DESPITE great pessimism at home and abroad, President Emmerson Mnangagwa insists Zimbabwe is on the path to democracy.

In an address to the nation ahead of this year’s Heroes and Defence Forces holidays, Mnangagwa said the pace of reforms has been “remarkable” and his government has the political will to address gaps in Zimbabwe’s democratic environment.

“We have signposted fundamental legislative changes which are set to address and redress the democratic deficits which have held us back in the past to create a new environment where our people enjoy fundamental rights even beginning to take them for granted in the Second Republic,” said Mnangagwa.

The Zanu PF leader took power from long-time ruler Robert Mugabe on the back of a military coup in November 2017 before scrapping through an election in which he was taken to the wire by opposition politician the MDC’s Nelson Chamisa.

Chamisa insists he won the election and has waved the legitimacy flag around Mnangagwa’s leadership despite losing a Constitutional Court petition seeking to overturn last year’s presidential result.

While Mugabe was accused of human rights abuses and stifling democratic debate, Mnangagwa, a key enforcer of the former’s 37 year-iron-fisted rule, campaigned on a pledge to widen the political landscape and repeal “toxic laws” blamed for investor flight.

Mnangagwa, in his address, said the repeal of bad laws is well and truly underway.

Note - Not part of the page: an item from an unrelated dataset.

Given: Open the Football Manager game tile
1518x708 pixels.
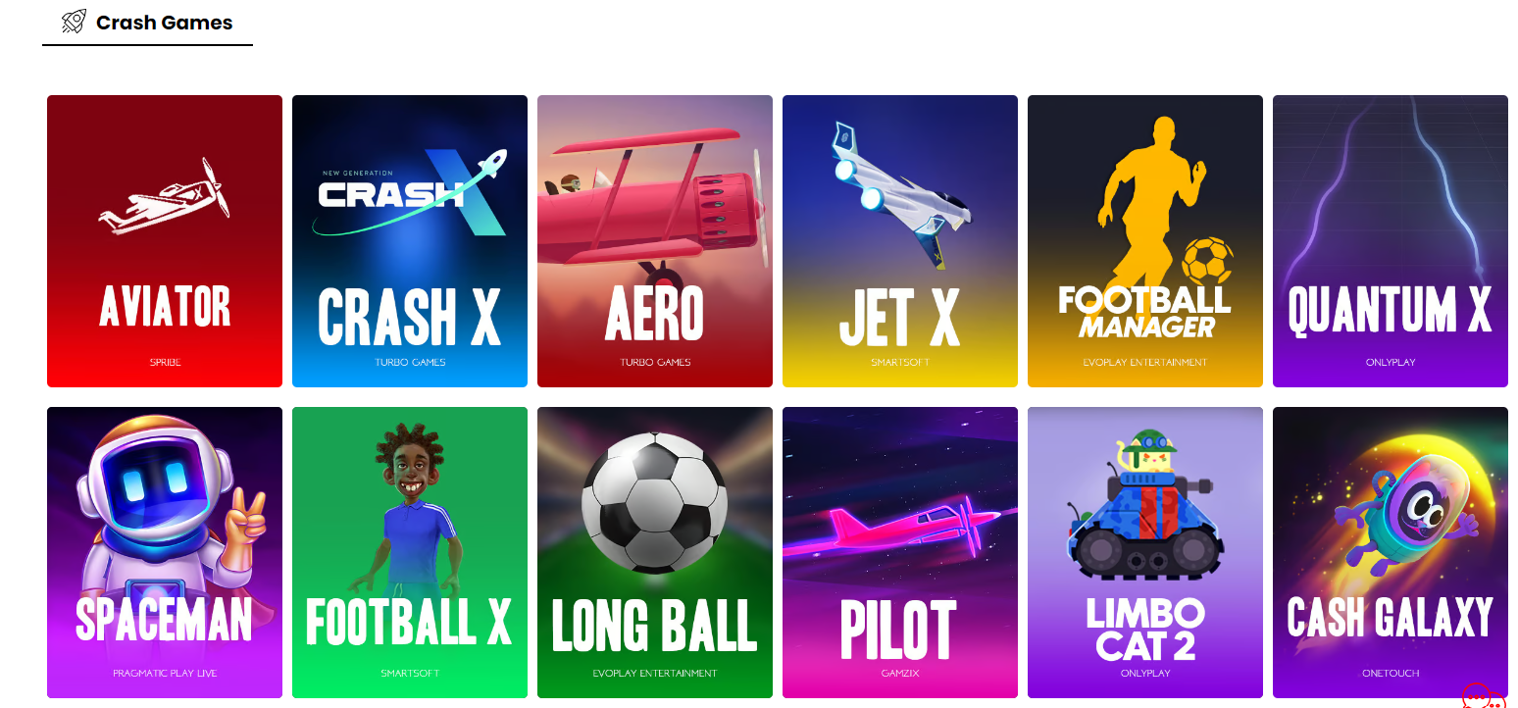Looking at the screenshot, I should [x=1145, y=241].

“As I address you, bad laws are being repealed and are set to be replaced by good ones which comply with our celebrated Constitution, and international tenets of good governance,” he said.

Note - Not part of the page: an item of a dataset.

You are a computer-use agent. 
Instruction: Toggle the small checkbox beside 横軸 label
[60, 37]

The President added that laws facing repeal include the Public Order and Security Act (POSA) and the Access to Information and Protection of Privacy Act (AIPPA), with legislative processes now at an advanced stage.

“No piece of legislation which is deemed offensive, restrictive or undemocratic will be spared. I am determined to uphold my pledge to bring about a durable democratic dispensation under the second republic,” Mnangagwa told Zimbabweans.

The Zanu PF leader said the transition from Mugabe to his rule which had promised to be “flawless” had been marred by two bloody incidences in which over 20 people were killed by the army.